Thurmond died Thursday at the age of 100 in his hometown of Edgefield.
Robert Shellhouse, whose Aiken funeral home is handling the
arrangements, said the planning and coordination has been a mammoth
undertaking, the largest event he has ever arranged.
Shellhouse has had to coordinate with the military, State Law
Enforcement Division and the Washington honor guard, not to mention the
family. He spent a day at the Statehouse preparing for Thurmond's three
days of lying in state, which ends at 11 a.m. today.
Throw in the Secret Service, which will accompany Vice President Dick
Cheney to the funeral, and suddenly you have a gaggle of government
agencies.
Then there were the incidentals, such as coordinating the procession
through Edgefield with local police and making sure the trees were trimmed
at Willowbrook Cemetery.
"It all took time," Shellhouse said. "We had to make sure the horses
(pulling the caisson) could make the turn into the gate at the cemetery."

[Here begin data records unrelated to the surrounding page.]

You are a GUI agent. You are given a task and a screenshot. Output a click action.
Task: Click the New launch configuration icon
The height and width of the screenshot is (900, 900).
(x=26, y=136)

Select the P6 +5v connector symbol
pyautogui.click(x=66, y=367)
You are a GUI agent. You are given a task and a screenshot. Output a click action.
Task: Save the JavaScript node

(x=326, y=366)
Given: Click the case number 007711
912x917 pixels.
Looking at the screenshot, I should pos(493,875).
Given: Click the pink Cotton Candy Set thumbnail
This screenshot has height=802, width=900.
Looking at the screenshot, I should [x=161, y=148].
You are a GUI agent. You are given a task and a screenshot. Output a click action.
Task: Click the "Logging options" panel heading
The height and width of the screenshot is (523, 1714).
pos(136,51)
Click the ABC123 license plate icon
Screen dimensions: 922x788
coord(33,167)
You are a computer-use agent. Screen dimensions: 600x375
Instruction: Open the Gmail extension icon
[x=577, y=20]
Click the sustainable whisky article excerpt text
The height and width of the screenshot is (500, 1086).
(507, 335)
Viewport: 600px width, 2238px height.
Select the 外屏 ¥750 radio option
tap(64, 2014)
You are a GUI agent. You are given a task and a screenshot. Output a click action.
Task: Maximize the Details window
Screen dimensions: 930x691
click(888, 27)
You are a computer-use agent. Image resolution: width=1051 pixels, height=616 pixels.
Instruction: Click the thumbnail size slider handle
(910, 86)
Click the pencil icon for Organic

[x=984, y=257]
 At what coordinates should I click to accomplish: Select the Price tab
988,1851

This morning, the public can view Thurmond's casket from 9 to 11 as the
former senator continues to lie in state in the second-floor lobby of the
Statehouse. At 11, a Joint Services Honor Guard, the National Guard and
state employees will take the casket out of the Statehouse and load it
onto a horse-drawn caisson for a procession to First Baptist Church,
several blocks away in downtown Columbia for the 1 p.m. funeral.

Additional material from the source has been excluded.